Contactless Payment Theft
06/03/2016 16 Comments
You may have seen stories in the news about Contactless Payment theft; how it is possible for a criminal to merely brush against you with a new contactless card reader and steal up to £30 from your contactless payment card. It might be a good idea to consider protecting your card against contactless RFID attacks?
You can either decide that pressing a contactless card reader against your wallet isn’t a plausible crime (it is a plausible crime) or you won’t be affected. Or you can be a little paranoid and go out and buy a screened wallet or purse, designed to block the RFID signal. They aren’t cheap!
However, you can do it yourself with stuff you should already have around the house – Gaffer Tape and Aluminium Foil. Ideally, you would have a sheet of copper mesh to use as it’s even more effective at blocking the RFID signal but several layers of aluminium foil works just fine – blocking up to 80% of the signal and rendering the contactless card reader ineffective.
Tools needed! 1 pair of scissors.
Start by laying out 3 strips of Gaffer Tape, roughly the height of your wallet and aboud 2.5 time the length. This will form the case for the foil
Tear off a nice big piece of foil and start to fold it up so it is a bit less than the height of your wallet. Make sure it is very flat!

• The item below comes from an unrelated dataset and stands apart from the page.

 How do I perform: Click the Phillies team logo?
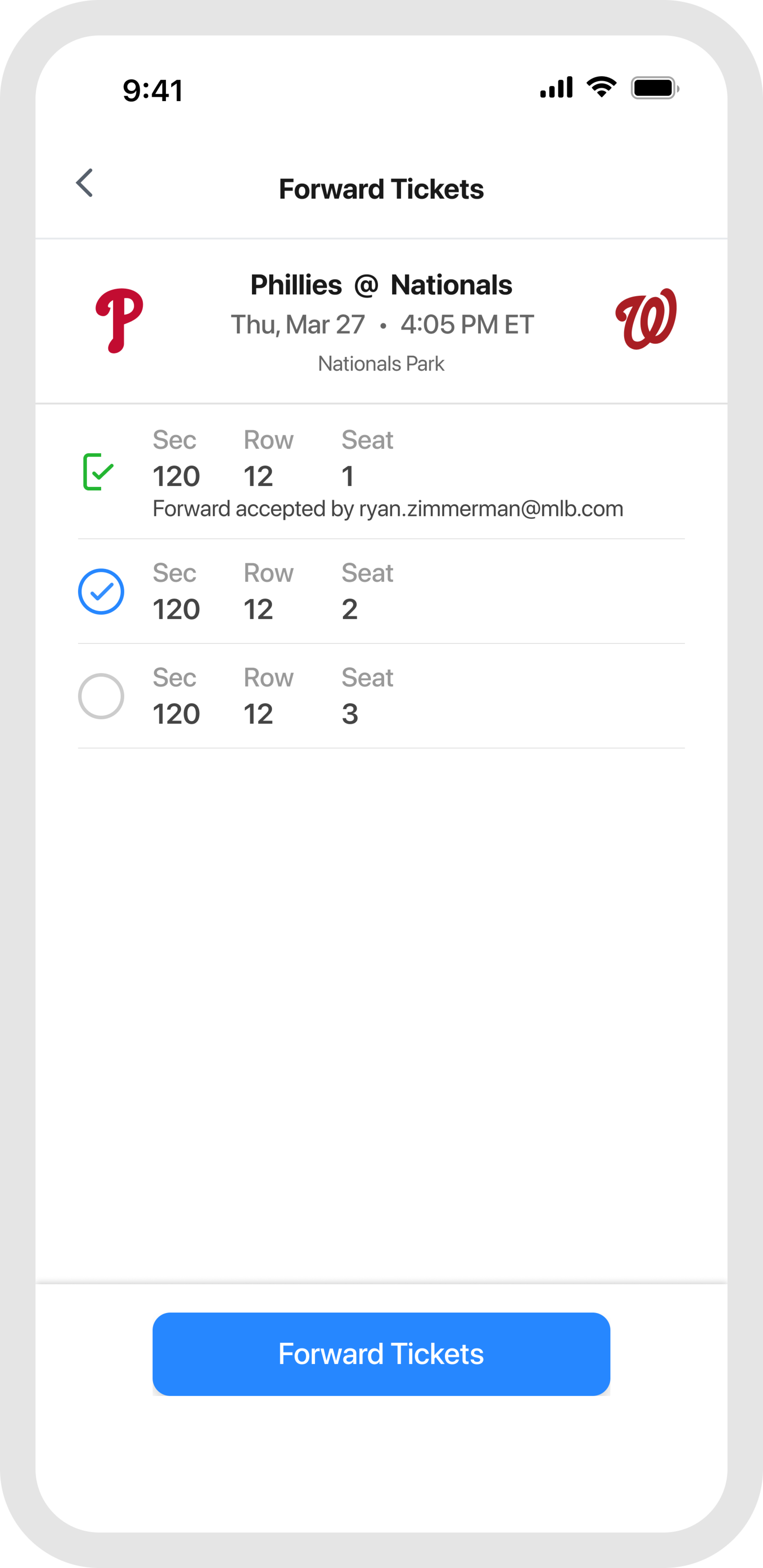tap(119, 321)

Carefully place the foil onto the tape and fold up the tape over the foil and trim the edges down so you have a nice neat packet
Slip your RFID signal blocker into the notes section… and there you have it. 1 nicely protected wallet. No contactless theft possible and I have just saved myself £30 for a new screened wallet and feel a little safer when on public transport. Lovely.
OK – I know this is not my usualy Oracle technical blog, and Heath-Robinson inventions aren’t my usual story, but I do have a client who makes these machines and I probably know a little more about them than most. I’ve had one of these RFID blockers in my wallet for a very long time.
Nice (and cheap!) protection! You are effectively creating a little Faraday cage for your cards (mesh does work better but we all have aluminium foil to hand, not so fine metal mesh!)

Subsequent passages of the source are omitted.